相続開始後、相続人の通帳を調べてみると、口座から度々ラウンドナンバー(丸い数字=100万円、200万円といった切りのいい数字のこと)での出金履歴がある。

一方、銀行預金は被相続人が自分で管理していたので、相続人はそのお金が何に使われたのか、どこになるのか分からない・・・

この被相続人の口座から出金された使途不明金について、出金回数が多数、使途不明金が多額にのぼると税務調査でその資金使途について税務職員から厳しい追及を受けることがあります。

また、被相続人と同居していた子、同居していなかった子がいる場合、使途不明金を同居の子が消費・隠匿したのではないかと相続人間で疑心暗鬼が生じ、遺産分割の際にトラブルの原因になったりします。

 

税務調査における使途不明金の取り扱い

 

税務調査では、不明金の使途を相続人が明らかにできない場合、当該金員が相続時に存在していたことを前提とした修正申告の慫慂(しょうよう=促すこと)を税務署員から受けることがあります。

それでは、こうした使途不明金が存在する場合、相続人は修正申告に応じる必要があるのでしょうか?

仮に相続人が修正申告に応じない場合、それでも使途不明金が相続時に存在したと税務署が主張するのであれば、税務署は納税額の修正や決定を行う更正処分を行います。

更正処分が行われた場合、それに不服がある相続人は、国政不服審判所への審査請求、審査請求の結果そこで出された裁決に不服がある場合は裁判所への提訴を行うことができます。

訴訟となった場合、使途不明金が相続時に存在することについて立証責任を負うのは国です。

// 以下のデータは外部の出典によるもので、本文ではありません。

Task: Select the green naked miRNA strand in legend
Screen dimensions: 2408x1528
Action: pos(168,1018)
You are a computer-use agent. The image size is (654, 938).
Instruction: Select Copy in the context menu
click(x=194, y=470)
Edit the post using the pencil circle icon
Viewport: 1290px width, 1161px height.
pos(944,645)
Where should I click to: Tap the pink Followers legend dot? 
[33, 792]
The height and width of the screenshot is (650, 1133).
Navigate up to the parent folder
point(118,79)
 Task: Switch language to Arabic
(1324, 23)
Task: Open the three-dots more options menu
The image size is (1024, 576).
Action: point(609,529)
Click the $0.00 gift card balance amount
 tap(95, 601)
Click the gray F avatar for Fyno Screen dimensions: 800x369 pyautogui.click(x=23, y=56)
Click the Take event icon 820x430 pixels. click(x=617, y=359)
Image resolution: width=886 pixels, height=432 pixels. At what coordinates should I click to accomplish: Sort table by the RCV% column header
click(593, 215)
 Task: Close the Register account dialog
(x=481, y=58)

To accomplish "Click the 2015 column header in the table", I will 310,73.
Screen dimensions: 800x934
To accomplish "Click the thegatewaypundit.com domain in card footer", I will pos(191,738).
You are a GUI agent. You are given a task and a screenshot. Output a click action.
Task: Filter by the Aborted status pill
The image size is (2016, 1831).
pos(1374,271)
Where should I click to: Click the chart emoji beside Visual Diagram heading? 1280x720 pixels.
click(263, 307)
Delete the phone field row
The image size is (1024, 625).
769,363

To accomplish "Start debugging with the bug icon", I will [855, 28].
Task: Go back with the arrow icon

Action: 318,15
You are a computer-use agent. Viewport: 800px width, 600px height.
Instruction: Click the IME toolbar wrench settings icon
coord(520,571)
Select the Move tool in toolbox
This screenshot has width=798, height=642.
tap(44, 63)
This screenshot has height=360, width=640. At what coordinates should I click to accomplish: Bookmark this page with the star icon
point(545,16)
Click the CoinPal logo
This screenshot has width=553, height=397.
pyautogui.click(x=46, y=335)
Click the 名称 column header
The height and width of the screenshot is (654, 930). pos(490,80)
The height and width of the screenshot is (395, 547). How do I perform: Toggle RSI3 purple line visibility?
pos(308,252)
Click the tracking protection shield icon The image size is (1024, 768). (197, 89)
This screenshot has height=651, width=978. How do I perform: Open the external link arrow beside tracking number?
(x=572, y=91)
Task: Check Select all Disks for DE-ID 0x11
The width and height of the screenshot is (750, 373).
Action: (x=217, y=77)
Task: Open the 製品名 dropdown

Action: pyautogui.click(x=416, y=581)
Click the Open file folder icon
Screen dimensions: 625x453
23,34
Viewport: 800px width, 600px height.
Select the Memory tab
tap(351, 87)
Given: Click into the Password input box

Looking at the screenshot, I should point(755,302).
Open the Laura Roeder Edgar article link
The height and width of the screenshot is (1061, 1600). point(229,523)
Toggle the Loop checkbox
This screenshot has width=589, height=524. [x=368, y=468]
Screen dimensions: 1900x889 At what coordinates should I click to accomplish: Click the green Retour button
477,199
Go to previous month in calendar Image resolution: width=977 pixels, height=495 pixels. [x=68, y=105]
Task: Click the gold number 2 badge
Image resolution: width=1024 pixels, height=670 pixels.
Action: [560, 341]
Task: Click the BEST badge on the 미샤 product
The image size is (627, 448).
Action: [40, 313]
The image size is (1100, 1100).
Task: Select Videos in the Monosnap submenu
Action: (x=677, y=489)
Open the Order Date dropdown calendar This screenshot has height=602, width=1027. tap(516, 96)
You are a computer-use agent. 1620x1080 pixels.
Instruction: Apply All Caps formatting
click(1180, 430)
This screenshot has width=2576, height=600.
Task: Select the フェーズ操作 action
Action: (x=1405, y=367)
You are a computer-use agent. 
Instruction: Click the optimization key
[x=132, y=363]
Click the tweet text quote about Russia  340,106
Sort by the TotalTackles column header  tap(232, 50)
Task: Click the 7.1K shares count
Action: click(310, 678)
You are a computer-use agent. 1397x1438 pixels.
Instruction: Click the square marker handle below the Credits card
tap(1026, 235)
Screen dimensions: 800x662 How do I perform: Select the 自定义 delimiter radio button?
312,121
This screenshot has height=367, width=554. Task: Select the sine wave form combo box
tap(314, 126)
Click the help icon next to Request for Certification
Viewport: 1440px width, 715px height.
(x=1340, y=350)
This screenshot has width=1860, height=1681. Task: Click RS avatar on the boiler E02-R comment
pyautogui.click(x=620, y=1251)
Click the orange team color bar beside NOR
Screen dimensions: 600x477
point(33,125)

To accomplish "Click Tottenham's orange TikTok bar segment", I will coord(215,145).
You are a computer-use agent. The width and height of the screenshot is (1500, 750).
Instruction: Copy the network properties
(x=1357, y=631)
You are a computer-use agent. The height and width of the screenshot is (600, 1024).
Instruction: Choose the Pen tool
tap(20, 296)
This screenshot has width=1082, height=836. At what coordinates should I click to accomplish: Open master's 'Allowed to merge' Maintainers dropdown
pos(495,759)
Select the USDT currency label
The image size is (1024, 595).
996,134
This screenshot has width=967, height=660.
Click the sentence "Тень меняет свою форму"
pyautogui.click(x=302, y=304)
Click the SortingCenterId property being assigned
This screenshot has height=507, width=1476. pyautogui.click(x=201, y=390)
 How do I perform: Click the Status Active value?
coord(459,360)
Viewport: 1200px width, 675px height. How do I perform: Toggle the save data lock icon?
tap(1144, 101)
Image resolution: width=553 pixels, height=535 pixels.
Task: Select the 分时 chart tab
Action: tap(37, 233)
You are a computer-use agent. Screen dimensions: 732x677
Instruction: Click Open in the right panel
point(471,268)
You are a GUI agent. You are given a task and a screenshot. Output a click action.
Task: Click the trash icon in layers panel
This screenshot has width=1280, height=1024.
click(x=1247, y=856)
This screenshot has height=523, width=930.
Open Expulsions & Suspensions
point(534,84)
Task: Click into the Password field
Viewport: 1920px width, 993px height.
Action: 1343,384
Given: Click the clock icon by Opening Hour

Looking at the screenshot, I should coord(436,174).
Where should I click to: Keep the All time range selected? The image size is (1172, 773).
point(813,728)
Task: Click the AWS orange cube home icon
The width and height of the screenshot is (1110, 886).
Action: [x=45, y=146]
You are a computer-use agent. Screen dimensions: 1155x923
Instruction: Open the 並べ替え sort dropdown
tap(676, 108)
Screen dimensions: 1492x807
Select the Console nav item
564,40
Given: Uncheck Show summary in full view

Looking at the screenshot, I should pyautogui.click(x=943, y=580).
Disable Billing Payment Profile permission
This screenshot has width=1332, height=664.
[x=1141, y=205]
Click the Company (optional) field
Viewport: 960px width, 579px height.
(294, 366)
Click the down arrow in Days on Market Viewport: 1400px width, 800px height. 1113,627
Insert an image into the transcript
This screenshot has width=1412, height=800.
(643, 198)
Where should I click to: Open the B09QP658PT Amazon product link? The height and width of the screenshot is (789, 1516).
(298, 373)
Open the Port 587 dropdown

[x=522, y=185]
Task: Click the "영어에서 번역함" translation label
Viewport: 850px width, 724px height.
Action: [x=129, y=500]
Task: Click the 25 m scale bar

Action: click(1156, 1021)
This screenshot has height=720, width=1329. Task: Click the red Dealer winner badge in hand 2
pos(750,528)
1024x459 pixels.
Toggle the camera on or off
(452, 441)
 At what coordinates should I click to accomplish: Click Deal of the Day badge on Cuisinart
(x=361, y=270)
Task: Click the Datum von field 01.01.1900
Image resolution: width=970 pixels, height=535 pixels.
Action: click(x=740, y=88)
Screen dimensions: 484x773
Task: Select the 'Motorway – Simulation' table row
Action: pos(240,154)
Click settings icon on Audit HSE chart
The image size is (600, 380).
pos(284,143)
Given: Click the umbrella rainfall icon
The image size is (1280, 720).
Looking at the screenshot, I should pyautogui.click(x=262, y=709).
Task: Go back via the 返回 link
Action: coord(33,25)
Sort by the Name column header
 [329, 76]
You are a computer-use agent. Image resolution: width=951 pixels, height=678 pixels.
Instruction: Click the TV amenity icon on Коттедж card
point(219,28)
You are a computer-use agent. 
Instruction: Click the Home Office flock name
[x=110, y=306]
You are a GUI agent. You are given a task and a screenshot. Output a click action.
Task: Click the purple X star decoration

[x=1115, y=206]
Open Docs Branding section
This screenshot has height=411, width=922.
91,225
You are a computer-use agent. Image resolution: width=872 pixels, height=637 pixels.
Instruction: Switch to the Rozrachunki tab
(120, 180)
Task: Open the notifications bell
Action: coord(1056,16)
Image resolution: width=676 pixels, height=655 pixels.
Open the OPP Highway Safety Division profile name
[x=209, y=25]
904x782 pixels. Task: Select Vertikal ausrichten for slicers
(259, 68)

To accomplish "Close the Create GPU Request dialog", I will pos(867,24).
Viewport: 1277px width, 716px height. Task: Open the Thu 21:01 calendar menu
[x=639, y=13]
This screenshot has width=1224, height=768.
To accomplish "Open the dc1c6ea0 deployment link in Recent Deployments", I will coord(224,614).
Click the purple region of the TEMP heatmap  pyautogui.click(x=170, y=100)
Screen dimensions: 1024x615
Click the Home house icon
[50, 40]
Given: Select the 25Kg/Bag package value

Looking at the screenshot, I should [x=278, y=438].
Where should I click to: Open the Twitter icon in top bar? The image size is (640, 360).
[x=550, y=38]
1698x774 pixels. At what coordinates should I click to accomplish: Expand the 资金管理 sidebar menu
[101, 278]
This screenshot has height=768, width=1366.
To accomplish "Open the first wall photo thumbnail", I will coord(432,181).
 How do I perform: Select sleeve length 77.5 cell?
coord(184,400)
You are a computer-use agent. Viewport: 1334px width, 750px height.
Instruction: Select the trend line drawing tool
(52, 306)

この点、相続開始3年前に存在した被相続人の現金について、「収支計算を正確に行えば、相続開始時において残るはずのもの」で、相続開始までに「他の資産に変化したと考えるのが自然である」と国が主張した裁判で、裁判所は、国の主張・立証は不十分として国の主張を退けた裁判例があります。
(名古屋高判平成15年12月25日)

したがって、実際に使途不明金について修正申告の慫慂がなされた場合は、どのような理由に基づいて慫慂がなされたのかを個別に判断する必要があります。

なお、修正申告は、納税義務者が自主的に納税額を変更するため、その後に不服申し立てを行うことはできません。